Milanese di nascita, laurea in giurisprudenza conseguita a Parma e bresciana da sempre. Cristina Tedaldi non poteva che essere candidata in un collegio - uninominale al Senato - a scavalco tra due province. È sindaco di Leno dal 2014 e recentemente è stata anche nominata presidente di Acb, l’associazione Comuni bresciani che si aspetta molto dal prossimo Governo, dopo gli anni difficili della pandemia e il taglio, da tempo, delle risorse destinate ai Comuni. Lei è candidata in un collegio uninominale complesso.
Che impegno può prendersi per questo territorio?

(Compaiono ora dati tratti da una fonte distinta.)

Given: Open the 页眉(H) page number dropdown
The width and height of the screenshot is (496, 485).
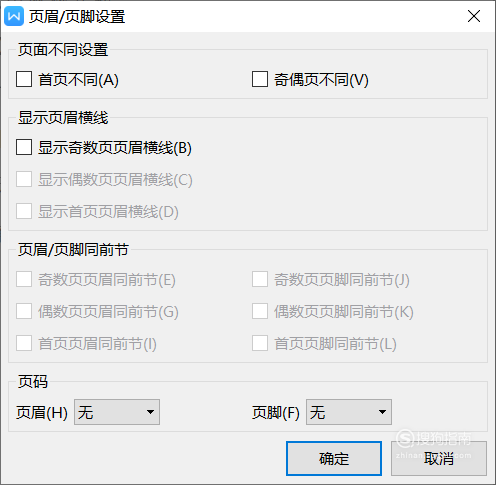Looking at the screenshot, I should 117,412.
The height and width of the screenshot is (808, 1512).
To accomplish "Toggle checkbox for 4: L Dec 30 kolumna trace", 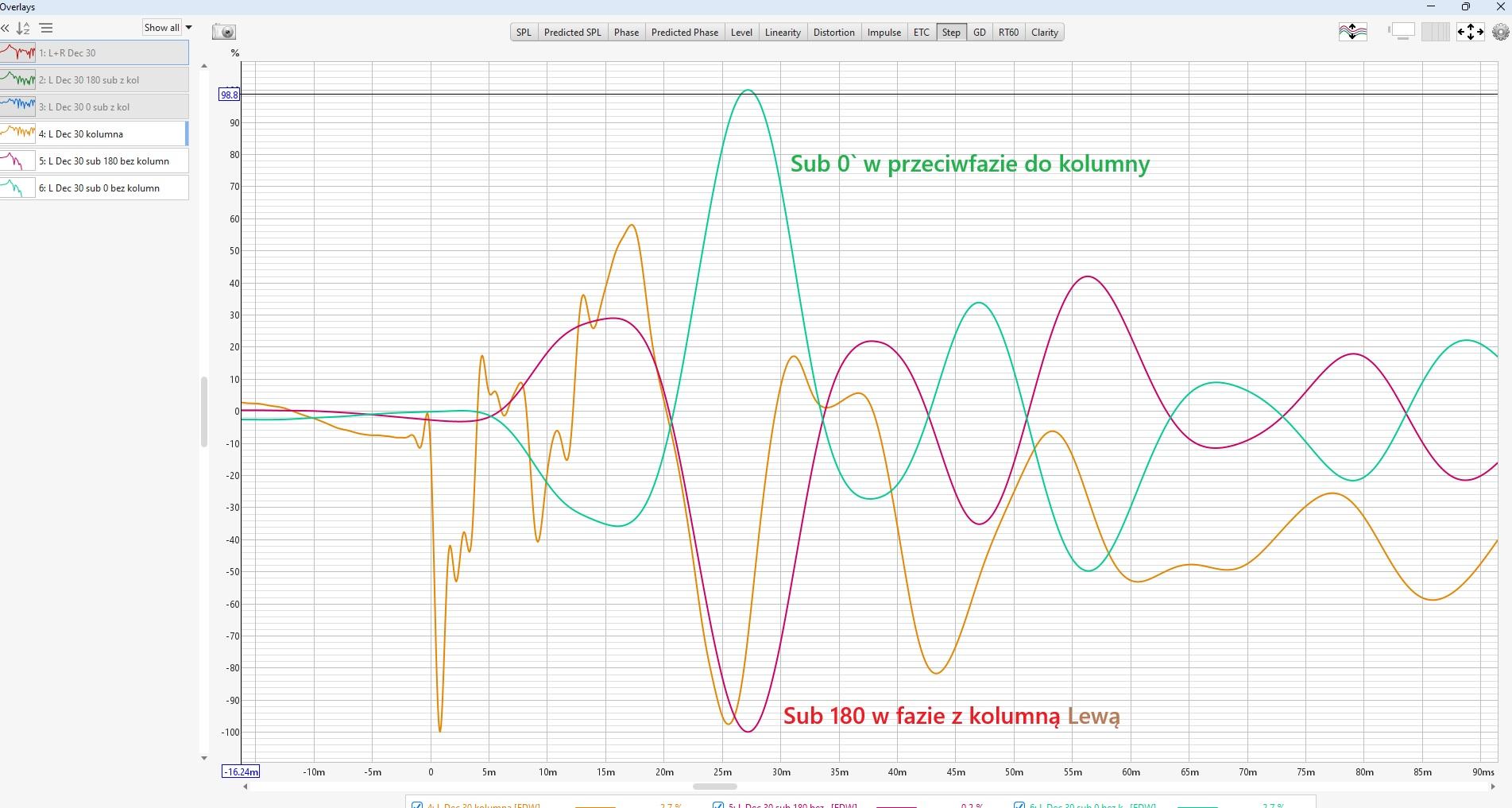I will coord(417,805).
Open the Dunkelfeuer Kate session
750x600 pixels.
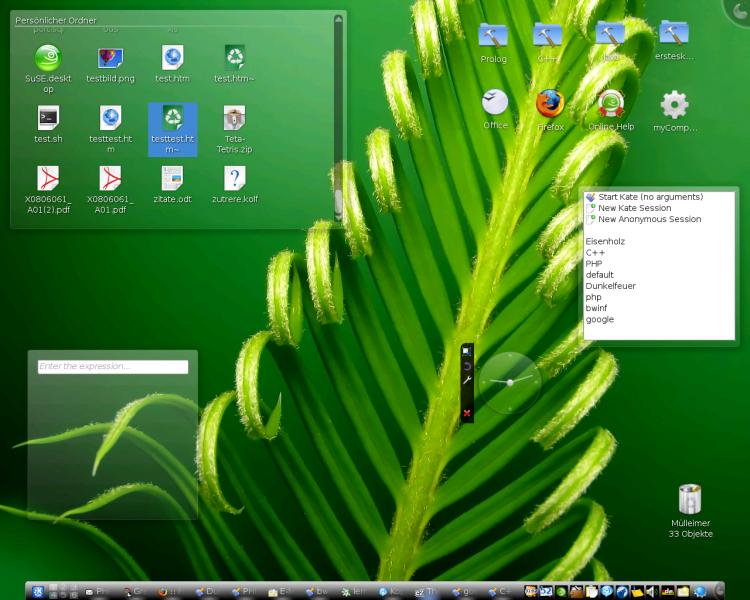(x=611, y=286)
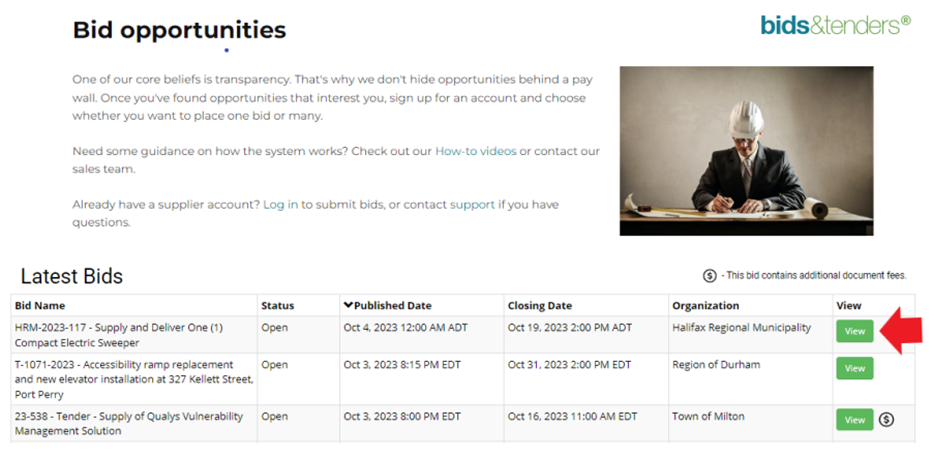Screen dimensions: 932x459
Task: Click the man signing documents photo
Action: coord(747,151)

«Il collegio uninominale in cui sono candidata è molto vasto, comprende ben 117 Comuni di cui metà in provincia di Bergamo. Il mio impegno sarà quello di sempre, forte e concreto a favore di un territorio di cui mi onoro di rappresentare una piccola porzione. Le province sono diverse ma per certi aspetti simili con le stesse peculiarità, i medesimi bisogni e necessità che da sindaco ho imparato a cogliere e a conoscere. Il mio impegno sarà quello di dar voce a questo territorio, ai sindaci e agli amministratori locali che meglio di tutti ne conoscono i problemi ma anche le potenzialità. Un territorio operoso e che ha fatto del lavoro e della progettazione del futuro il tratto distintivo».